## DOCUMENT PASSAGE
= = =
PGA Coach Alex Buckner has had a year to remember, helping England’s Marco Penge to great success on the DP World Tour
Penge has come of age in 2025, winning three times and competing at the top of the Race to Dubai – a stark contrast to 2024 when he only just kept his playing rights.
Buckner, who has held coaching roles at Swinley Forest, Eton College and currently Bearwood Lakes, oversees Penge’s swing and short game.
Here, he describes his meticulous approach and explains how and why he sets goals for the players he works with, the use of stats, coping with pressure, and why improvement should be the aim over winning.
Trophies versus progress
A lot of people fall into the trap of trying to win the golf tournament that's right in front of them, versus how we get better in five months’ time. A lot of what we're trying to do is work on a certain style of shots that he wants to be better at in order to perform better.
He's not only working on them, he's also then trying them out on the golf course and as much as they might not be the right shot, because he's not very good at that shot, it's also the right shot in the scenario, if he was to be able to pull it off.
As a result, we might have thrown away some better results, but in the long-term strategy, he'll be a much better player in a year's time because of what he's doing.
PGA Coach Alex Buckner working with Marco Penge
Do you set goals for a player?
Yes, absolutely, then dissect down into process goals. Without an understanding of what goals you have, there's no real direction in what you're trying to do and where you're trying to go.
= = =
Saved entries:

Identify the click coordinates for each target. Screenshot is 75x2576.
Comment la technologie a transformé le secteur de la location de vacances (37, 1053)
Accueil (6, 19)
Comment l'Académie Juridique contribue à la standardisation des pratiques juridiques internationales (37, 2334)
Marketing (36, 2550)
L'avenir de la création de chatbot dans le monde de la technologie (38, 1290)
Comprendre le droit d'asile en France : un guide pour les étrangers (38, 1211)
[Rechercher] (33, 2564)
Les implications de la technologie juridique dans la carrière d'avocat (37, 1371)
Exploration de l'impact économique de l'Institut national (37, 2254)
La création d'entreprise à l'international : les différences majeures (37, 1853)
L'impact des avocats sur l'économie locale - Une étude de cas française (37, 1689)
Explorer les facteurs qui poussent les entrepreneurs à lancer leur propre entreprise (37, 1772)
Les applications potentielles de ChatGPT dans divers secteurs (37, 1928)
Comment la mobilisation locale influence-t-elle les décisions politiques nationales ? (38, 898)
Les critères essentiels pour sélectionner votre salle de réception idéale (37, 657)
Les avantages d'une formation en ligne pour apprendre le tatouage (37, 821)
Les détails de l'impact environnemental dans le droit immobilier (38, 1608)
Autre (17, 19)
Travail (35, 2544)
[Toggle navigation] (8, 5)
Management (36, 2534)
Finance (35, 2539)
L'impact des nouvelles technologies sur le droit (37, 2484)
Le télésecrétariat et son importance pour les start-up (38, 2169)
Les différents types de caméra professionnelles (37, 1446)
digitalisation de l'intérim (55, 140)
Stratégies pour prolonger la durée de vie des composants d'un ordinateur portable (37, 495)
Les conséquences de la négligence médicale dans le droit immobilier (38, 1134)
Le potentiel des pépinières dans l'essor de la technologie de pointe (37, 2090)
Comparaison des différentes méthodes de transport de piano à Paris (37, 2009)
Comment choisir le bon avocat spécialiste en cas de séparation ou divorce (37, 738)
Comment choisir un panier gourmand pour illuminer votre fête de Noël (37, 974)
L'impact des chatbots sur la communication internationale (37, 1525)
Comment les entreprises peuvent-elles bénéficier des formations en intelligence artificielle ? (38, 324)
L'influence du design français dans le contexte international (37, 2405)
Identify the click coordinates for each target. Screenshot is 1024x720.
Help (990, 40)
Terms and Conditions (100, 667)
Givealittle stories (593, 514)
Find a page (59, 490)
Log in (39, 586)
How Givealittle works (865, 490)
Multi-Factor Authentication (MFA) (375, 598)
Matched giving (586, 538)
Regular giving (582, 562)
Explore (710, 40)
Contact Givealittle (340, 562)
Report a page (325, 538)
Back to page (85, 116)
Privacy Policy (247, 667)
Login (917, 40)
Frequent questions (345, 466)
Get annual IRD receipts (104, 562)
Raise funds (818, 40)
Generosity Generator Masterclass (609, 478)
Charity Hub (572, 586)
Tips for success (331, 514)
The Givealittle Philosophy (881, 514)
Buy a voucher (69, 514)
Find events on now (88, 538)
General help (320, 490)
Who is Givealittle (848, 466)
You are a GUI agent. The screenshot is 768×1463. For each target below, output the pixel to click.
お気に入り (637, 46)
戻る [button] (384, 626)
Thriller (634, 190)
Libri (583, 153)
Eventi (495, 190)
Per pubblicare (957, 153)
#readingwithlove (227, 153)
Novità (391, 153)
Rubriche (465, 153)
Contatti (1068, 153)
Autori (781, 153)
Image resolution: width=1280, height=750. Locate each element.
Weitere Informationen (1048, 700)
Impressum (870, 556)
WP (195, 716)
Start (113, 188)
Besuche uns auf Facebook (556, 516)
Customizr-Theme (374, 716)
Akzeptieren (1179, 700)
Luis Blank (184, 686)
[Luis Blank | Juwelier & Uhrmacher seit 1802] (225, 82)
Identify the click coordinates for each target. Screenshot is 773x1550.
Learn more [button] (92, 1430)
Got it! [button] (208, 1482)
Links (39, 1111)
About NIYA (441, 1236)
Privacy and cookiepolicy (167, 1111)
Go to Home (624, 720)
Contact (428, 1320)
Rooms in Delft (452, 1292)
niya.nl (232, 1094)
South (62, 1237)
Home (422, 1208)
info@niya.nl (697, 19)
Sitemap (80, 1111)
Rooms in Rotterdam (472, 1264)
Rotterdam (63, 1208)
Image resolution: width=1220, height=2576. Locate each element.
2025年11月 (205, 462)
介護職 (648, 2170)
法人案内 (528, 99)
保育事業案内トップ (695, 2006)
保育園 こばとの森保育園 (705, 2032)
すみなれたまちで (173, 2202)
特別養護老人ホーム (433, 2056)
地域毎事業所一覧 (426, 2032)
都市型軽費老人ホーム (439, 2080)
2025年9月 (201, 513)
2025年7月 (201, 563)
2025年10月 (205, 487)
= = =
## WHAT YOU SHOULD DO
Pick up the golf coaching interview with Alex Buckner after its last sentence and keep writing it.

## OUTPUT FOR THIS EXERCISE
The goals might be like in approach play, we would love to get better at shaping it into left to right flags while leaving it on that side of the flag.
It could be making sure that distance control is better to flags at the back, rather than airmailing them or taking spin off onto the green and being able to get the ball to only hop and stop rather than draw back in 10 yards.
Why and how to use statistics
We use a lot of statistics. It is to guide what you're trying to do. His (Penge) approach play is very on and off and as a result, (we ask) why?
We look at certain flags. He misses on the short side on left to right flags too much. He goes over the back too many times on back flags and with wedges, where he pitches the golf ball is close to the hole, but where the ball then finishes is not good enough in proximity to the hole.
Because of those stats, we're allowed to ask good questions. With good questions, we can get feedback on why we recommend stats. We’ll get some evidence from the caddie as well as Marco to suggest why we're seeing those stats, and then we can say how we are going to get better.
"As a result, we might have thrown away some better results, but in the long-term strategy, he'll be a much better player in a year's time because of what he's doing" - Alex Buckner
Online techniques
We’d send videos through WhatsApp, and use analysis on Skillest to look at things.
Whenever that would happen, I'd personally only to use it for a question on how to understand function a bit better. There's not loads you can do online. As much as people say it will take over, the reality is you can't hear the strike on the club. You can't see the depth in the divot, you're having to actually assume a lot of whatever the player is telling you that's happened.
You can't see the ball flight really either. You get these videos of these swings or actions, and you don't really know the context of what shot they're trying to produce, where it came out on the face, how much did it spin, what was the trajectory?
In person, if they've interpreted wrong, you can just say I wanted you to do this… You can physically keep your hands on them and move them around. But online, you tell them something, and they can interpret it wrong.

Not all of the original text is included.